Postnatal day 15 wild-type and Alms1Gt/Gt mouse hearts were fixed with methanol, paraffin embedded, sectioned, deparaffinized, rehydrated and subjected to citrate-based heat-mediated antigen retrieval. Slides were incubated with 5 μg ml−1 Alexa Fluor-647-conjugated WGA (Invitrogen) overnight at 4 °C and mounted in Vectashield containing 4′,6-diamidino-2-phenylindole (DAPI) (Vector Labs, CA, USA). Image acquisition was performed on an EVOS epifluorescence microscope (Life Technologies). Cardiomyocyte cross sectional area was measured using an automated algorithm with National Institutes of Health (NIH) Image J 1.47i software analysing 300–600 cells from 3–4 areas per mouse heart.
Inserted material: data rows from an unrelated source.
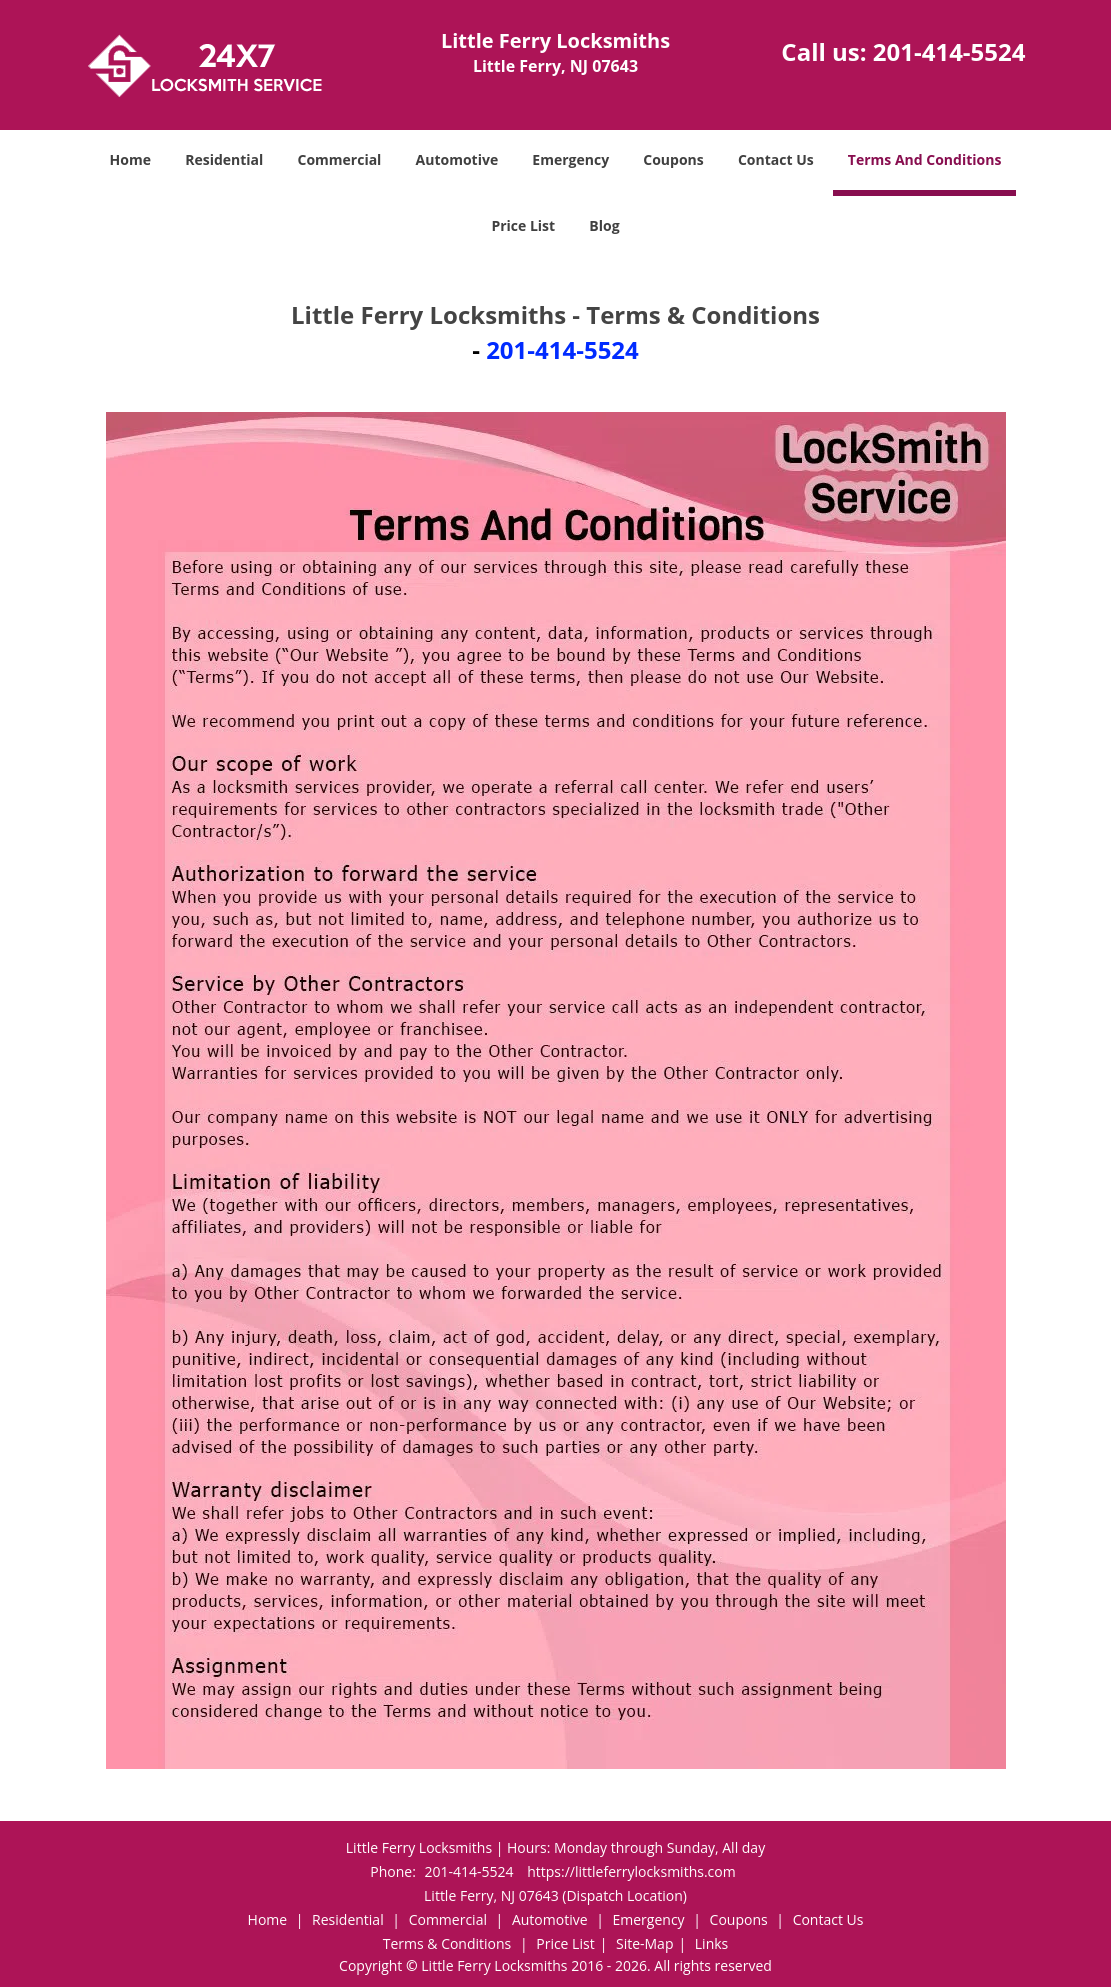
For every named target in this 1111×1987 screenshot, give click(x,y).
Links (711, 1943)
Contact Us (776, 159)
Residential (224, 159)
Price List (523, 225)
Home (130, 159)
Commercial (339, 159)
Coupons (673, 159)
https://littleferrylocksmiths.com (631, 1871)
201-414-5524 (949, 51)
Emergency (570, 159)
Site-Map (645, 1943)
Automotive (457, 159)
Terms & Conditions (447, 1943)
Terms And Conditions (925, 159)
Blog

Quantitative quantitative reverse transcriptase–PCR

RNA was extracted with TRIzol (Invitrogen). Reverse transcriptase–quantitative PCR was performed using the Superscript III first-strand synthesis system (Invitrogen) followed by use of TaqMan probes on the ABI 7900HT (Applied Biosystems) according to the manufacturer's protocols. Optimized primers from TaqMan Gene Expression Array were used. Expression levels were normalized to Gapdh expression. All samples were run at least in triplicate. Real-time PCR data were normalized and standardized with SDS2.2 software.

Quantitative fluorescence

To measure nuclear DNA content, 20-μm-thick histology sections of the proband’s heart were stained with DAPI. Using a Zeiss LSM 510 Meta confocal microscope and Zen software for image acquisition, the nuclear DNA content of cardiac myocytes was assayed by measuring the total fluorescence from each selected nucleus with Volocity imaging software. Background fluorescence was excluded before image acquisition using Zen software. Nuclei in contact with the edges of the image stack or touching other nuclei were excluded. The total DAPI fluorescence signal associated with diploid status was designated 1 in non-proliferating cells (negative for PH3 staining). The DNA content of proliferating cardiomyocytes (positive for PH3 staining) was compared with non-proliferating cells and displayed as a ratio of the total quantitative fluorescence. A value of 2 would indicate cells that have a full duplication of nuclear DNA before karyokinesis.

Additional information

Accession codes: Whole-exome sequence data for the proband has been deposited in the GenBank dbGaP (database of Genotypes and Phenotypes) database under the accession code phs000711.v1.p1. Sequence data for ALMS1 from additional patients have been deposited in the GenBank nucleotide core database under the accession codes AB905563 to AB905565.

How to cite this article: Shenje, L. T. et al. Mutations in Alström protein impair terminal differentiation of cardiomyocytes. Nat. Commun. 5:3416 doi: 10.1038/ncomms4416 (2014).